In the oracles of the eighth century prophet Isaiah, God is described as a woman in labor and a mother comforting her children.

And the Book of Proverbs maintains that the feminine figure of Holy Wisdom, Sophia, assisted God during the creation of the world.

Indeed, The Church Fathers and Mothers understood Sophia to be the “Logos,” or Word of God. Additionally, Jewish rabbis equated the Torah, the law of God, with Sophia, which means that feminine wisdom was with God from the very beginning of time.

Perhaps one of the most remarkable things ever said about God in the Hebrew Bible occurs in Exodus 3 when Moses first encounters the deity and asks for its name. In verse 14, God responds, “I am who I am,” which is simply a mixture of “to be” verbs in Hebrew without any specific reference to gender. If anything, the book of Exodus is clear that God is simply “being,” which echoes later Christian doctrine that God is spirit.

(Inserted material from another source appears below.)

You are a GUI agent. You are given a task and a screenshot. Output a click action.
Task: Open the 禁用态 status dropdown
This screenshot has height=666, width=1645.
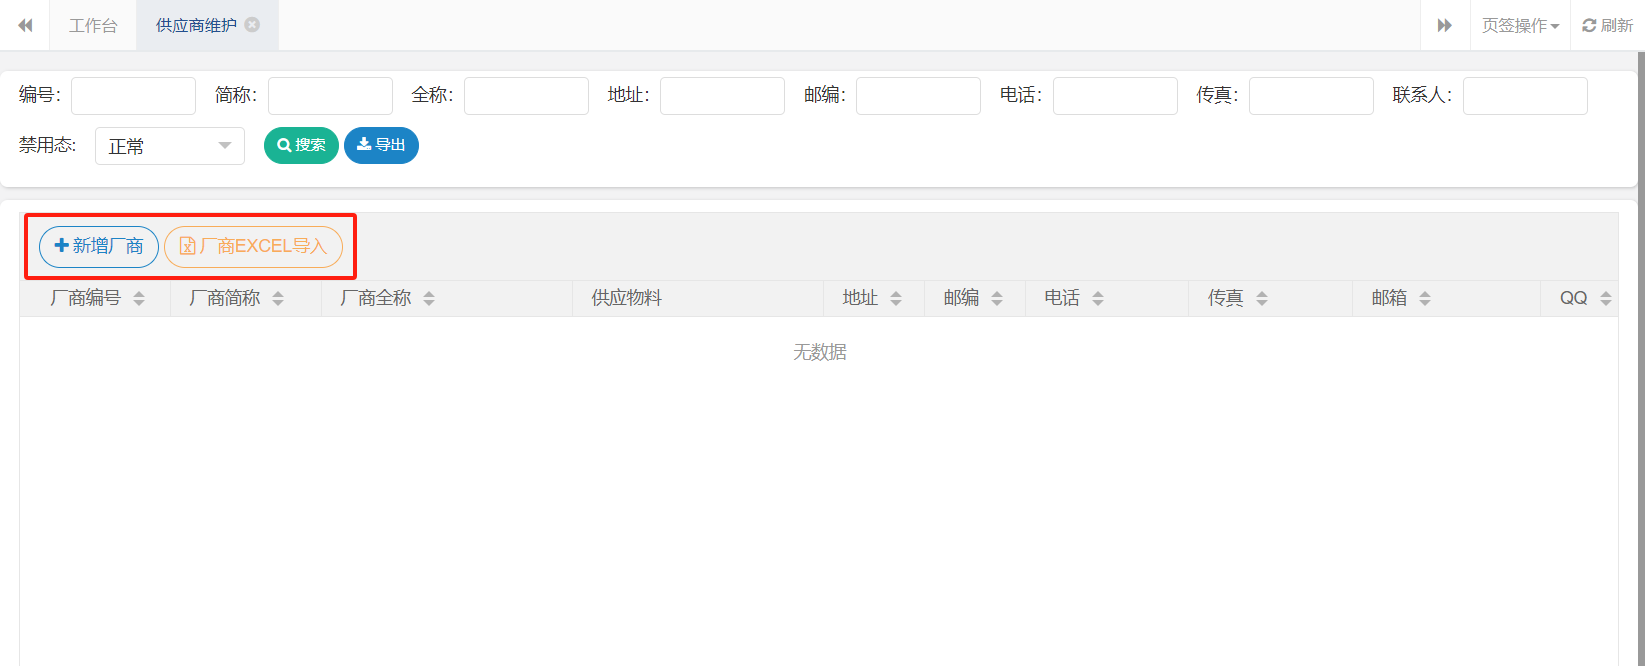(170, 146)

In fact, the personal name of God, Yahweh, which is revealed to Moses in Exodus 3, is a remarkable combination of both female and male grammatical endings. The first part of God’s name in Hebrew, “Yah,” is feminine, and the last part, “weh,” is masculine. In light of Exodus 3, the feminist theologian Mary Daly asks, “Why must ‘God’ be a noun? Why not a verb – the most active and dynamic of all.”

God in the New Testament

In the New Testament, Jesus also presents himself in feminine language. In Matthew’s Gospel, Jesus stands over Jerusalem and weeps, saying, “Jerusalem, Jerusalem, you who kill the prophets and stone those sent to you, how often I have longed to gather your children together, as a hen gathers her chicks under her wings, and you were not willing.”

Furthermore, the author of Matthew equates Jesus with the feminine Sophia (wisdom), when he writes, “Yet wisdom is vindicated by her deeds.” In Matthew’s mind, it seems that Jesus is the feminine Wisdom of Proverbs, who was with God from the beginning of creation. In my opinion, I think it is very likely that Matthew is suggesting that there is a spark of the feminine in Jesus’ nature.

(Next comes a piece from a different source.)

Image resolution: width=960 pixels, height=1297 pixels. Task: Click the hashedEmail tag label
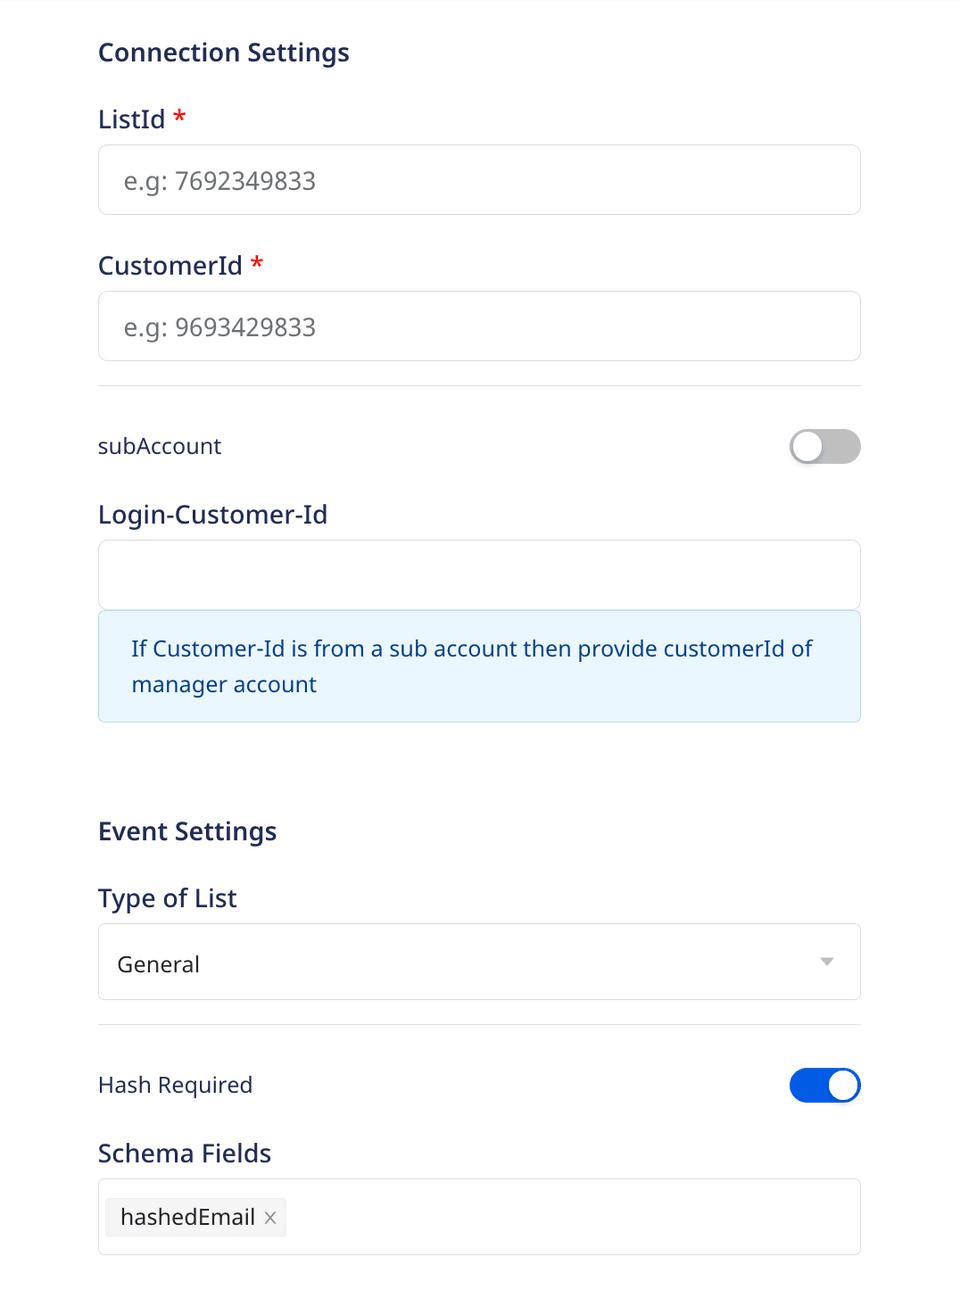pyautogui.click(x=184, y=1217)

Additionally, in his letter to the Galatians, written around 54 or 55 A.D., Paul says that he will continue “in the pain of childbirth until Christ is formed in you.”

Clearly, feminine imagery was acceptable among the first followers of Jesus.

The church fathers

This trend continues with the writings of the Church fathers. In his book “Salvation to the Rich Man,” Clement, the bishop of Alexandria who lived around 150-215 A.D., states, “In his ineffable essence he is father; in his compassion to us he became mother. The father by loving becomes feminine.” It’s important to remember that Alexandria was one of the most important Christian cities in the second and third centuries along with Rome and Jerusalem. It was also the hub for Christian intellectual activity.

Additionally, in another book, “Christ the Educator,” he writes, “The Word [Christ] is everything to his little ones, both father and mother.” Augustine, the fourth-century bishop of Hippo in North Africa, uses the image of God as mother to demonstrate that God nurses and cares for the faithful. He writes, “He who has promised us heavenly food has nourished us on milk, having recourse to a mother’s tenderness.”

And, Gregory, the bishop of Nyssa, one of the early Greek church fathers who lived from 335-395 A.D., speaks of God’s unknowable essence – God’s transcendence – in feminine terms. He says,

“The divine power, though exalted far above our nature and inaccessible to all approach, like a tender mother who joins in the inarticulate utterances of her babe, gives to our human nature what it is capable of receiving.”

What is God’s gender?

Modern followers of Jesus live in a world where images risk becoming socially, politically or morally inadequate. When this happens, as the feminist theologian Judith Plaskow notes, “Instead of pointing to and evoking the reality of God, [our images] block the possibility of religious experience.” In other words, limiting God to masculine pronouns and imagery limits the countless religious experiences of billions of Christians throughout the world.

It is probably best, then, for modern day Christians to heed the words and warning of bishop Augustine, who once said, “si comprehendis non est Deus.” If you have understood, then what you have understood is not God.

[David Wheeler-Reed is a visiting assistant professor at Albertus Magnus College.]